Deshalb ist es Unsinn sich damit zu beschäftigen wie man Misserfolg – als Coach – im Coaching vermeiden kann. In dem Moment wo der Coach sich Gedanken darüber macht, ob er misserfolgreich sein kann, unternimmt er Schritte um Misserfolge zu vermeiden. Ein wertbarer Misserfolg wäre ja, dass der/die Coachee das Thema nicht bewältigt oder ein Ziel, einen Änderungswunsch nicht umsetzt. Wenn der Coach nun Zielerreichung, Bewältigung des Änderungswunsches oder Themabewältigung als Erfolg betrachtet, müsste er in die Entscheidungen des Coachee eingreifen um seinen eigenen Erfolg gegebenenfalls zu sichern. Coaching ist aber genau das Gegenteil von Eingreifen. Coaching ist begleiten und vor allem Menschen bei Ihrem Tun, Denken, Fühlen in der Form zu unterstützen, dass sie vertrauen, dass ihrs das für sie richtige ist – unabhängig davon, was andere - auch der Coach - davon halten könnten. So gesehen gibt es für einen Coach tatsächlich nur einen Misserfolg: Der Coach ist nicht in der Lage dem/der Coachee zu vermitteln, dass die Lösung in einem selbst liegt. Alles andere wie nicht einhalten des Prozesses, stellen falscher Hypothesen, anbieten ungeeigneter Refextionsangebote führen zu einem nicht erreichen von Zielen, nicht bewältigen von Änderungswünschen usw., 

Hier ist aber nicht von Misserfolg eines Coachings auszugehen, sondern vom Versagen des Coach im Ganzen.
Bei einer Operation, die von einem Arzt der nicht operieren kann durchgeführt wird und die schiefgeht spricht man ja auch nicht von Misserfolg. Um Misserfolg haben zu können, müsste Erfolg ja zumindest möglich gewesen sein. In beiden o.g. Fällen ist dies aber nicht der Fall. 

Somit bildet sich die These, ein Coach ist unfehlbar und verantwortet somit auch nichts? Die Antwort lautet – schon wieder - Nein.

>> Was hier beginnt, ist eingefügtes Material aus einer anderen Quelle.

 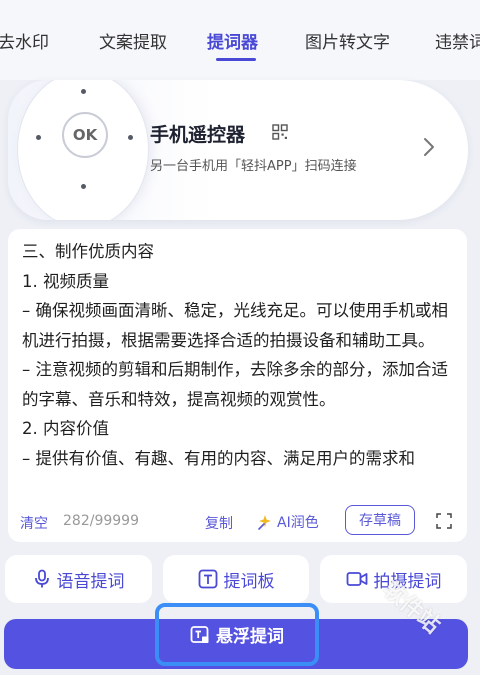 What do you see at coordinates (219, 523) in the screenshot?
I see `copy-button: 复制` at bounding box center [219, 523]. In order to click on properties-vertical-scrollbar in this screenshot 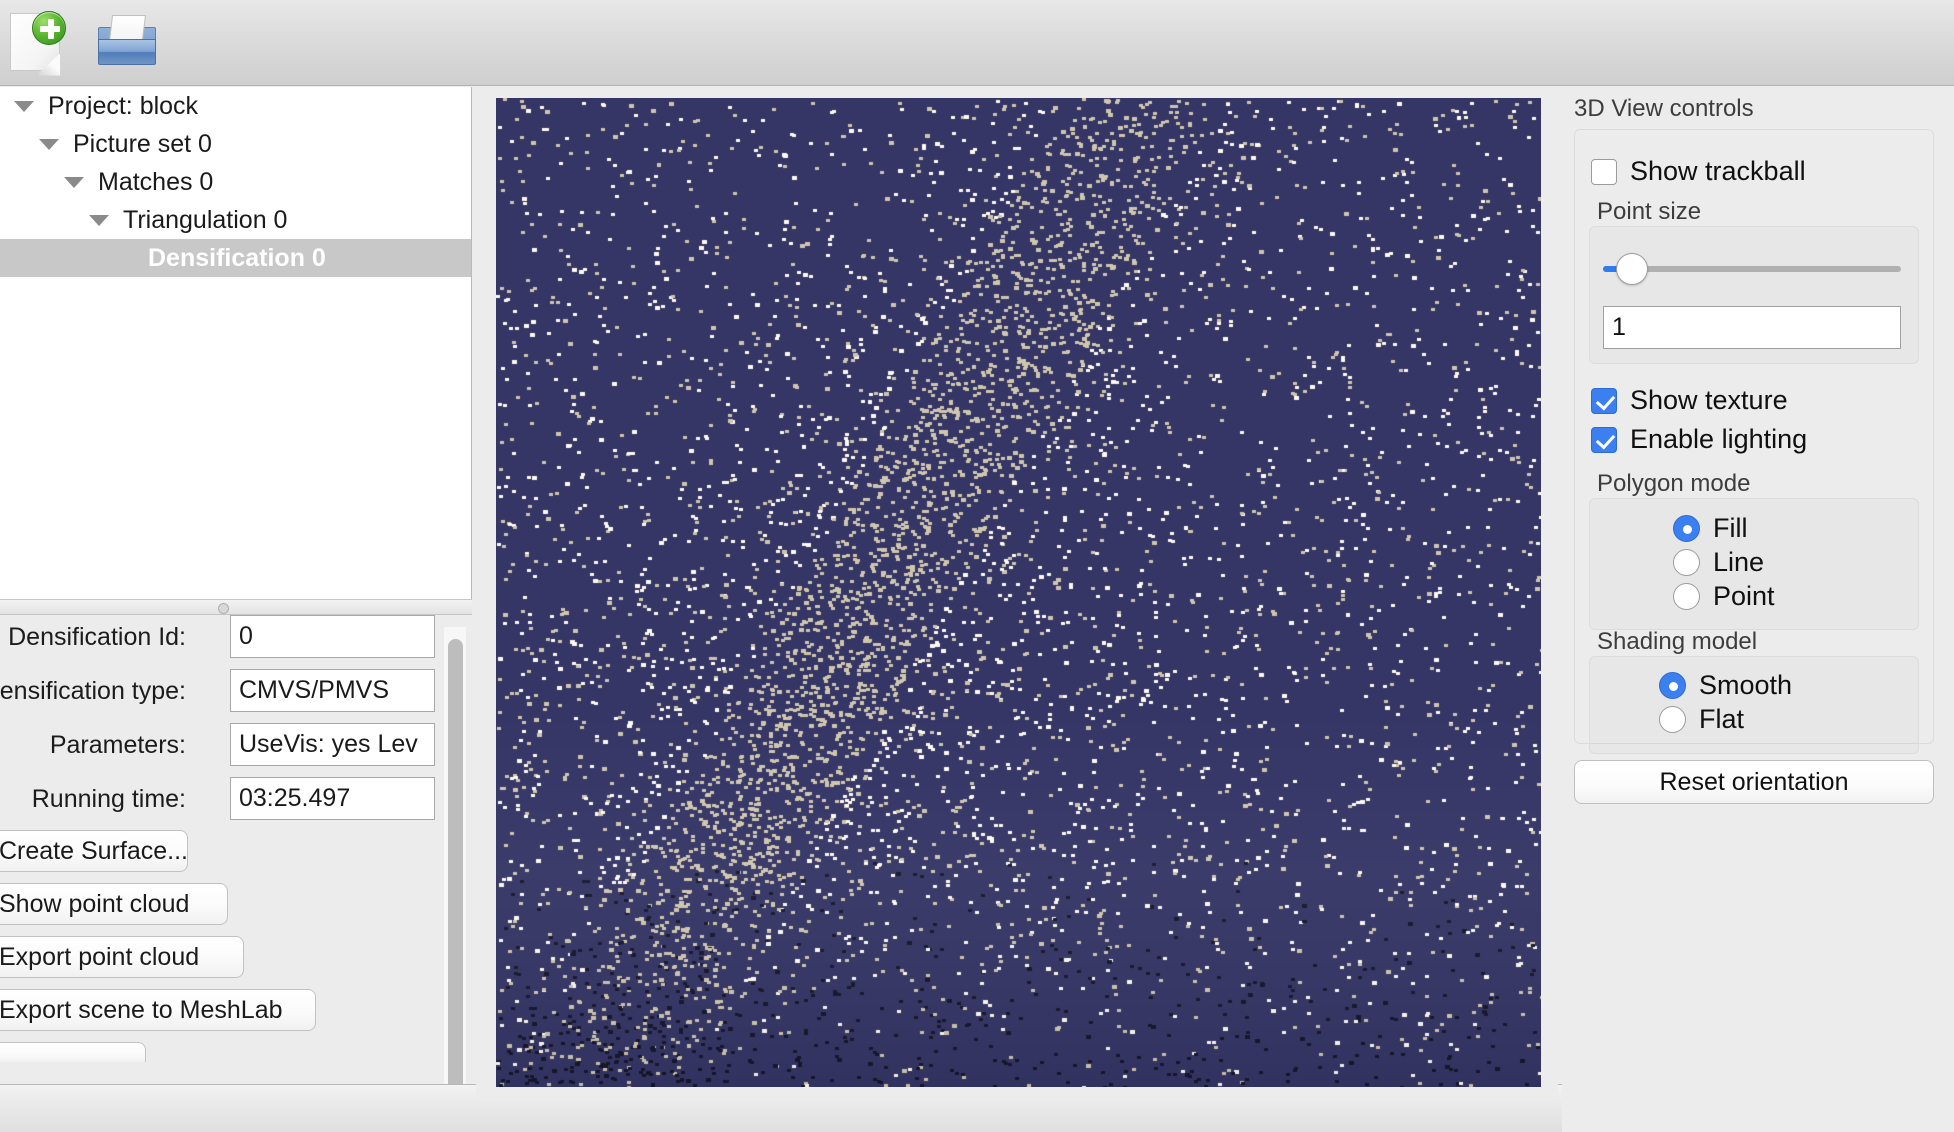, I will do `click(455, 880)`.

Im Coaching muss der Coach darauf achten, dass der/die Coachee die selbsterkannten Zusammenhänge in seinem Thema und die selbsterkannten und ihm/ihr zur Verfügung stehenden Ressourcen findet und nutzen kann. Dazu bedient sich der Coach eines Prozesses, Reflexionsmöglichkeiten, Interventionsmethoden usw. usw.. Diese Hilfsmittel werden aus wissenschaftlich überprüfbaren Gegebenheiten abgeleitet und aus durch den Coach gestellten Hypothesen dem/der Coachee sinn- und zusammenhangsbehaftet zur Verfügung gestellt. Hier wird ein Coach der sein Handwerk nicht beherrscht möglicherweise keine oder die falschen Hilfen anbieten vielleicht auch zum falschen Zeitpunkt. In solch einem Fall ist das Coaching aber kein Misserfolg, sondern der Coach schlicht unfähig.


Um einen Coach zu finden der hilft, ist also nicht die Frage wichtig, was ist für den Coach Misserfolg sein kann, sondern woran erkennt man, ob ein Coach meinen Erfolg ermöglichen kann.